That didn't work out for me, so I thought, why don't I sell my art on T shirts, because for some reason that feels a bit less personal, a bit more detached when it's on clothes. So, I started looking into it. I went back home (I grew up in Abu Dhabi) for Christmas that year, and started looking into T shirt factories, screen printing etc. Because of who I am, I wanted to do it in the most sustainable way possible, but everything I found was so unsustainable; I just came across hurdle upon hurdle … it sounds so naive and ignorant, but I didn't know the fashion industry was that harmful and wasteful. So that's when I decided: Okay, I'm going to spend the next year doing research on this.

When I got to Uni, at Jimmy Choo Academy, in the first month, we delved into why we wanted to start a brand. We did loads of workshops, and I concluded that I wanted to start an up-cycled denim brand, because I want to make people like me feel comfortable; like they're represented. I'm a plus size woman, I've always been a plus size woman. It's impossible to find jeans that fit me, especially when I used to weigh 130 kilos. I couldn't find anything that fit, let alone something a bit more fun, that fit my personality. I wanted to wear Evisu, Cavalli, Diesel, any cool vintage jeans, but I couldn't find anything that fit, which obviously was upsetting. Now I'm a size 16, which is still plus size, but it's sort of the average - it actually is the average size in the UK, but it's not fully catered to, actually.
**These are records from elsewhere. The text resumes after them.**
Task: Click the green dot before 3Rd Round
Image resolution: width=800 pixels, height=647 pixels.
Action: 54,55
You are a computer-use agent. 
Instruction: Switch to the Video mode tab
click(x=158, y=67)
That’s why I decided to focus on jeans. I also love jeans - blue’s my favourite colour - so everything just started to fit. Not only that - we're not just an upcycled denim brand, we're also an events brand. We fuse music, art and fashion together, which is so fitting for me because I've always dabbled in the arts in general. It’s like a passion project of everything that I love all put into one. I love that, like a melting pot of the creatives. I think that's how industry in general is going towards these days; you see these creative projects coming about, like NiNe8 Collective, where it's about music, fashion, expression, art, and all of these things, which actually, historically, have always had blurred lines. So it shouldn't be that in mainstream media they're always trying to be isolated.

So, where did you study?

I graduated from Leeds in 2020, and then, December of 2020 and into going into January of 2021, I was in Abu Dhabi visiting my family. I did an upcycling course at a Uni in Dubai called ESMOD, and that's what started my ideas flowing. After I came back from Dubai I started my applications for this year’s Masters at Jimmy Choo Academy, and I've been working on the brand since September 2021, for about a year.
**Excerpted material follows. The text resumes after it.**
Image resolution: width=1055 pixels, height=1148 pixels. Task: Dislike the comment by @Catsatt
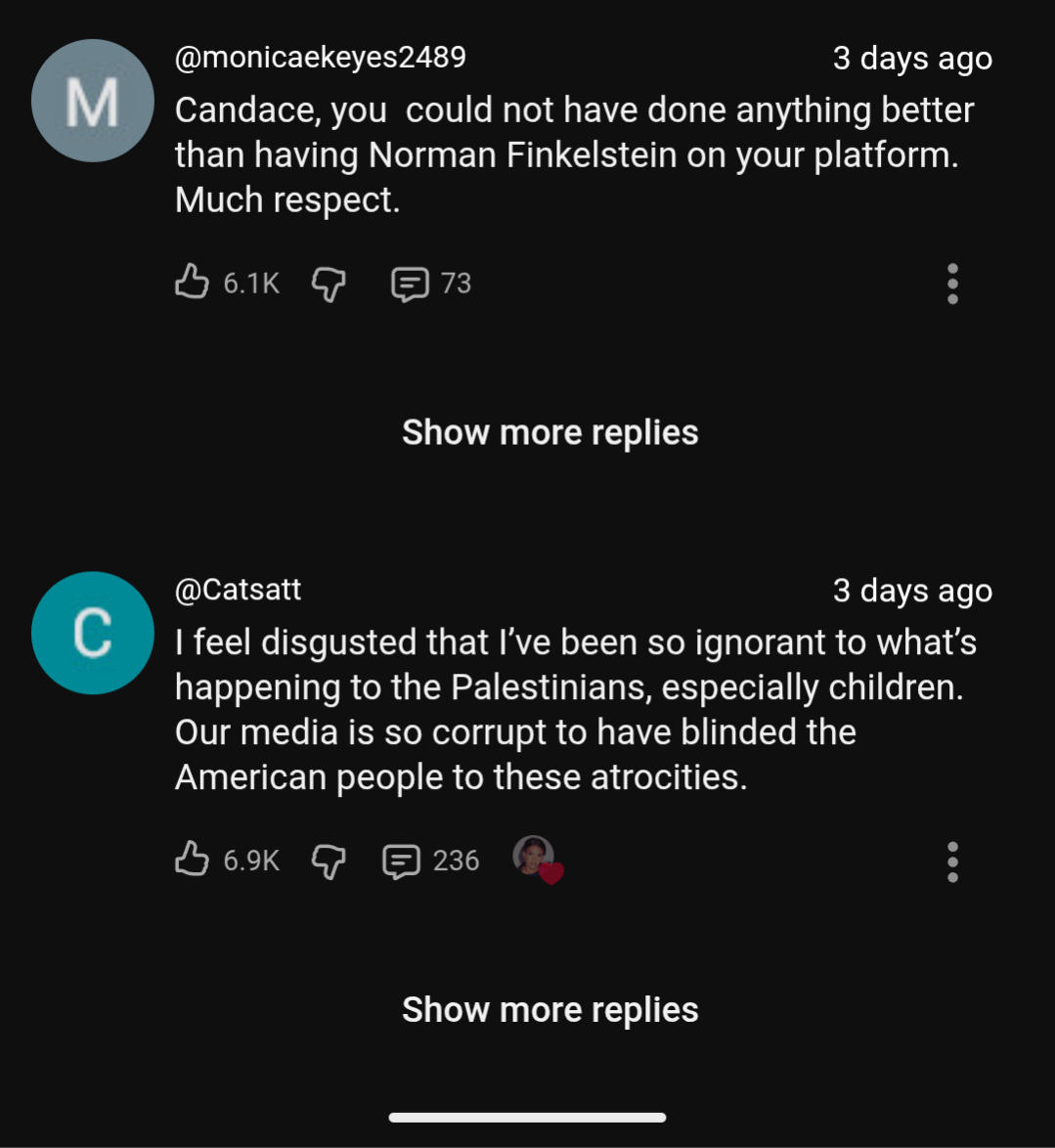point(329,861)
Amazing. Tell me about the name - for me, when I hear ‘Angels Wear Nada’, I'm hearing ‘Devil Wears Prada’ … is that where it’s evolved from?

Yes! Nada is my official name, my government name. I’ve never, ever, gone by Nada in my life. Because, I don't know, I just never liked it. Even though I grew up in an Arab country, I went to a British school where most students and teachers were white. I guess I just wanted to be white, and Noon sounds more racially ambiguous than Nada, which is a very Arab name. I think by utilising my original name on the brand I’m trying to reclaim my Arabness and be proud of my heritage.

I love that you picked up on that because loads of people are like, Wow, I didn't even think about that. I’m just like, Guys, it's such a classic. You're supposed to pick it up. The Devil Wears Prada is so prominent within film culture and obviously fashion, so I thought it was relevant. It started with The Angel Wears Nada, but then I thought, since it's more of a collaborative project, I want to change it to ‘angels’, plural. Obviously, ‘angels’ because we're trying to do good with this brand.

I love that - the fact that it works so well with your name, I think that's an amazing stamp to put on the brand; this is yours and yours truly, your identity. The fact that it rhymes with Prada - perfect. It's a nice way of also reiterating that self-love, as a plus size brand. You say it upset you to not be included in those fashion styles that you see represented on other people - the fact that now you're able to reiterate this love back into the people who are wearing your brand is such an admirable and inclusive thing. I love it, it’s great.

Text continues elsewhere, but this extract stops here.